In the following example we will describe how the modules
data_generation and
outcome_functions can be used to generate data in
light of treatment effect estimation.
How-to¶
In the context of treatment effect estimation, our data usually consists of 3 ingredients:
- Covariates
- Treatment assignments
- Observed outcomes
In this particular scenario of simulating data, we can add some quantities of interest which are not available in the real world:
- Potential outcomes
- True CATE or true ITE
Let's generate those quantities one after another.
Covariates¶
Let's start by generating covariates. We will use
generate_covariates for that
purpose.
from metalearners.data_generation import generate_covariates
features, categorical_features_idx, n_categories = generate_covariates(
n_obs=1000,
n_features=8,
n_categoricals=3,
format="pandas",
)
features.head() # type: ignore
| 0 | 1 | 2 | 3 | 4 | 5 | 6 | 7 | |
|---|---|---|---|---|---|---|---|---|
| 0 | -0.432580 | -1.956691 | -2.724410 | -4.051359 | -4.275785 | 0 | 2 | 3 |
| 1 | 0.213119 | -1.794246 | 3.335272 | 0.596448 | -8.053070 | 0 | 2 | 3 |
| 2 | -0.333022 | -1.855324 | 2.567406 | -0.507977 | -7.255018 | 2 | 4 | 3 |
| 3 | -1.036547 | -1.379920 | 1.721547 | -2.817249 | -4.626411 | 2 | 3 | 1 |
| 4 | -1.514100 | -3.060547 | -4.077247 | -5.819707 | -4.468868 | 5 | 0 | 3 |
We see that we generated a DataFrame with 8 columns of which the last three are categoricals.
Treatment assignments¶
In this example we will replicate the setup of an RCT, i.e. where the
treatment assignments are independent of the covariates. We rely on
generate_treatment.
import numpy as np
from metalearners.data_generation import generate_treatment
# We use a fair conflip as a reference.
propensity_scores = .5 * np.ones(1000)
treatment = generate_treatment(propensity_scores)
type(treatment), np.unique(treatment), treatment.mean()
(numpy.ndarray, array([0, 1]), 0.514)
As we would expect, an array of binary assignments is generated.

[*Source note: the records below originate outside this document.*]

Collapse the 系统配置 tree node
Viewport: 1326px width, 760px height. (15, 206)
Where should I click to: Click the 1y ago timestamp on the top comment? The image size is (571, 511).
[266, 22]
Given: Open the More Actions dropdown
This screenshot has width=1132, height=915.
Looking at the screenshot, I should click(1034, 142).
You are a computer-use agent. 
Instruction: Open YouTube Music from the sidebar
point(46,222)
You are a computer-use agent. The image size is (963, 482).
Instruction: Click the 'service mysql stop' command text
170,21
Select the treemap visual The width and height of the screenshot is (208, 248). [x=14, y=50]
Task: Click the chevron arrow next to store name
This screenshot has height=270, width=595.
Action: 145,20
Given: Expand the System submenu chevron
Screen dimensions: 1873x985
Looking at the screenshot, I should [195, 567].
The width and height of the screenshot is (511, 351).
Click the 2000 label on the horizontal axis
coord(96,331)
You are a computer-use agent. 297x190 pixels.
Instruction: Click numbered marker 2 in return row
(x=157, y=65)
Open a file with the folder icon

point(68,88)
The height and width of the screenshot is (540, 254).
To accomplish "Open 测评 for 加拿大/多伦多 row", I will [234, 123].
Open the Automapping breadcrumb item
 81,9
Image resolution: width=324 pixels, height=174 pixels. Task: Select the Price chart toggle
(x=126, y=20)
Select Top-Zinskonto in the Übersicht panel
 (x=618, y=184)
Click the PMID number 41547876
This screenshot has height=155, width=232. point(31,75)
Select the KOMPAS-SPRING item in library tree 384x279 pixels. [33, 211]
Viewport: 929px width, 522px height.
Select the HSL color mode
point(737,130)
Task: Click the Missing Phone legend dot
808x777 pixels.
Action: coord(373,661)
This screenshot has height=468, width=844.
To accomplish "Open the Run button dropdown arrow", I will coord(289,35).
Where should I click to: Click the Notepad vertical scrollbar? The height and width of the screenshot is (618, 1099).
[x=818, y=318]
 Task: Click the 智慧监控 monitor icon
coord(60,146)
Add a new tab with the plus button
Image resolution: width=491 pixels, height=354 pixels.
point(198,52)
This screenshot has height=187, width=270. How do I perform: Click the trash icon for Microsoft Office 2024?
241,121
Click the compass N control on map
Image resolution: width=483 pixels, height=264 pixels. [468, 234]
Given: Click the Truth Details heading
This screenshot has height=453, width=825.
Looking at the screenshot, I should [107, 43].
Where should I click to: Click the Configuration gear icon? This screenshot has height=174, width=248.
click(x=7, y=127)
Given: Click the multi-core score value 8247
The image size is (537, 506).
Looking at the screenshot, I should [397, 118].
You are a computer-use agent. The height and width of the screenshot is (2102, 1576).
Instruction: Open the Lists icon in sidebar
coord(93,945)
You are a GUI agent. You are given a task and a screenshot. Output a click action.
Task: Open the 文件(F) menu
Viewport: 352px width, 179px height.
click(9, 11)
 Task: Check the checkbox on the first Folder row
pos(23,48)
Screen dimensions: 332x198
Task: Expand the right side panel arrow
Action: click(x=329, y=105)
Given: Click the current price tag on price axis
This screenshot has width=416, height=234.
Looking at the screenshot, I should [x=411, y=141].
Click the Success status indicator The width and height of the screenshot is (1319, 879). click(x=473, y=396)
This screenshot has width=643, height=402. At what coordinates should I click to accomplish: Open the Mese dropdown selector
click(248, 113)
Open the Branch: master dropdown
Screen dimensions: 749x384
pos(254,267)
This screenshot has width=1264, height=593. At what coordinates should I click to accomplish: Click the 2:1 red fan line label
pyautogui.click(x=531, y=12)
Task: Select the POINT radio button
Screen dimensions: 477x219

The average approximately corresponds to the universal propensity score of $.5$.
Potential outcomes¶
In this example we will rely on linear_treatment_effect, which
generates additive treatment effects which are linear in the features.
Note that there are other potential outcome functions available.
from metalearners._utils import get_linear_dimension
from metalearners.outcome_functions import linear_treatment_effect
dim = get_linear_dimension(features)
outcome_function = linear_treatment_effect(dim)
potential_outcomes = outcome_function(features)
potential_outcomes
array([[-4.6390948 , -6.99101697],
[-4.5927874 , -1.43775422],
[-5.6179741 , -3.62754599],
...,
[-5.81369594, -2.16523526],
[ 0.89106589, 0.44998321],
[-6.62191898, -7.66198481]])
We see it generates one column with the potential outcome $Y(0)$ and one column with the potential outcome $Y(1)$. The individual treatment effect can be inferred as a subtraction of both.
Observed outcomes¶
Lastly, we can combine the treatment assignments and potential
outcomes to generate the observed outcomes. Note that there might be
noise which distinguishes the potential outcome from the observed
outcome. For that purpose we can use compute_experiment_outputs and run
from metalearners.data_generation import compute_experiment_outputs
observed_outcomes, true_cate = compute_experiment_outputs(
potential_outcomes,
treatment,
)